4.1

146 19 18
                                    

La tour d'astronomie.

Une folle envie de prendre de la hauteur, d'admirer le monde endormi à ses pieds.

L'ivresse du vertige.

La saveur âcre, persistante, de la douleur.

Draco Malfoy avait trouvé refuge au cœur de ses tourments. Poudlard représentait sa damnation et le début d'une lente descente aux enfers. Si pour bien des sorciers, l'école avait été le lieu des premières découvertes, des premiers émois, l'expérience de Draco s'était révélée bien différente.

D'abord importuné par la figure incontournable d'Harry Potter qui avait froidement refusé son amitié, le jeune Serpentard avait dû soigner son ego meurtri à l'ombre d'une fierté déplacée. Il était un Malfoy et son père répétait sans cesse qu'il valait bien mieux que le commun des mortels. Le sang pur qui était le sien faisait de lui quelqu'un d'important, de plus incontournable que ce sang-mêlé, ce saint qui n'avait de cesse de capturer l'attention générale. Draco n'avait jamais eu l'habitude du partage. Enfant unique, enfant choyé bien que brimé par les exigeantes grandissantes d'un père, l'idée même de partager la lumière des grands avec un autre lui était insupportable. Il aurait peut-être accepté un compromis si ce garçon, qu'il surnommait désormais le Balafré, n'avait pas eu le mauvais goût de lui renvoyer son aimable proposition au visage. Un violent revers, au moins aussi douloureux qu'une gifle. Cela n'avait duré qu'un bref instant, mais Harry venait d'être relayé au rang de nuisible. Toute la scolarité de Draco veillerait à essuyer l'échec de ce seul instant.

Au fond, avait-il toujours détesté Harry ?

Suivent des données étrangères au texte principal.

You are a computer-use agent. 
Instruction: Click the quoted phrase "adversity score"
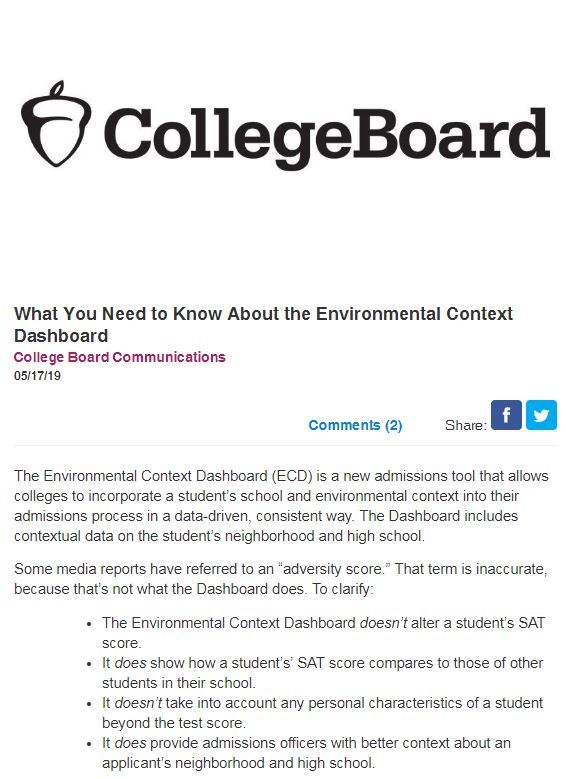point(334,569)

Le garçon d'autrefois avait envie de le croire. Le garçon d'autrefois était aveuglé par la fierté et l'adulte portait un regard critique sur les événements. Un regard à la fois amer et méprisant. Il se méprisait lui d'avoir jalousé Harry, d'avoir agi en imbécile et, plus que tout, de n'avoir pas su poursuivre sa route. Il aurait pu haïr cet insupportable célébrité dans son coin. Ils se seraient voués une animosité pacifique, un mépris réciproque, mais guère davantage. Pourtant, Draco avait tenu à laver son honneur bafoué du haut de ses onze ans et jusqu'à en oublier quelle humiliation avait engendré cette haine.

D'ailleurs, la haine de l'enfant masquait quelque chose de moins lisse, de plus ambigu, comme un semblant de jalousie.

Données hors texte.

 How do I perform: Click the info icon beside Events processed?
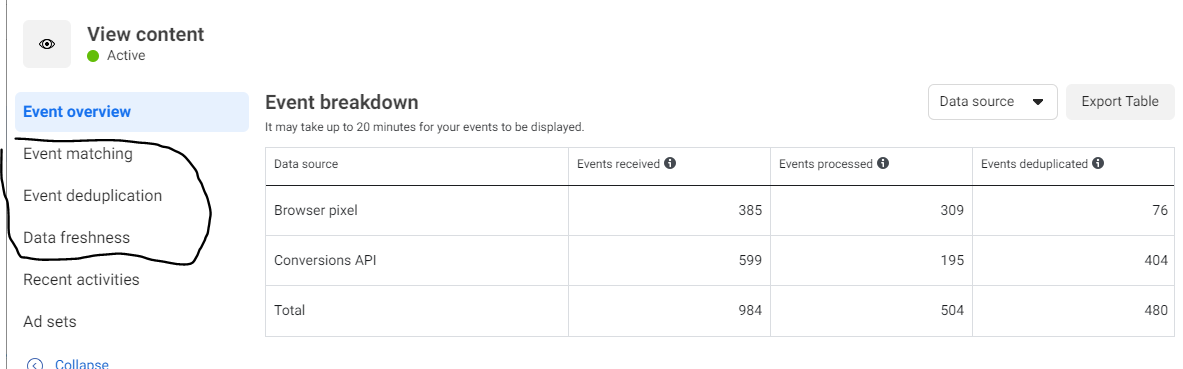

Harry possédait deux amis proches, fidèles et dévoués. Tout ce qui manquait à Draco qui se contentait de sous-fifres sur lesquels il faisait régner sa loi. Il n'avait pas encore compris qu'il était des choses qui ne se gagnaient pas avec l'influence, avec la force. L'amitié en faisait parti et cela expliquait sans doute pourquoi Draco n'en avait jamais possédé un seul. Son nom attirait les intérêts et l'élève en faisait usage comme menace. C'était presque devenu un jeu sordide, un mot derrière lequel l'enfant se cachait volontiers pour écumer sa haine, sa jalousie, toutes ces émotions qui pourrissaient la timide innocence d'antan.

Il y avait ensuite eu Voldemort.

La rupture, l'amorce de la chute, le début de la fin.

Harry avait son rôle à jouer depuis les prémices de la guerre. Déjà bébé, on l'avait choisi et il n'aurait jamais à s'interroger. Pour lui, la route était toute tracée et il ne lui restait plus qu'à attendre, qu'à agir au bon moment et à se reposer sur ses fidèles alliés.

Ses amis, plus présents et dévoués que jamais.

Tandis que Draco, lui, se confondait en incompréhension. Vers quel camp son cœur d'enfant se serait-il penché spontanément ? Il ne le saurait jamais. D'aussi loin qu'il s'en souvienne, il y avait toujours eu la figure terrifiante de l'autorité paternelle pour induire en erreur tout jugement. Draco faisait usage du nom de son père pour faire régner un semblant de terreur, mais son géniteur faisait usage de sa marmaille pour remplir son seul intérêt. Un manège ignoble que le fils imparfait ne lui pardonnerait pas.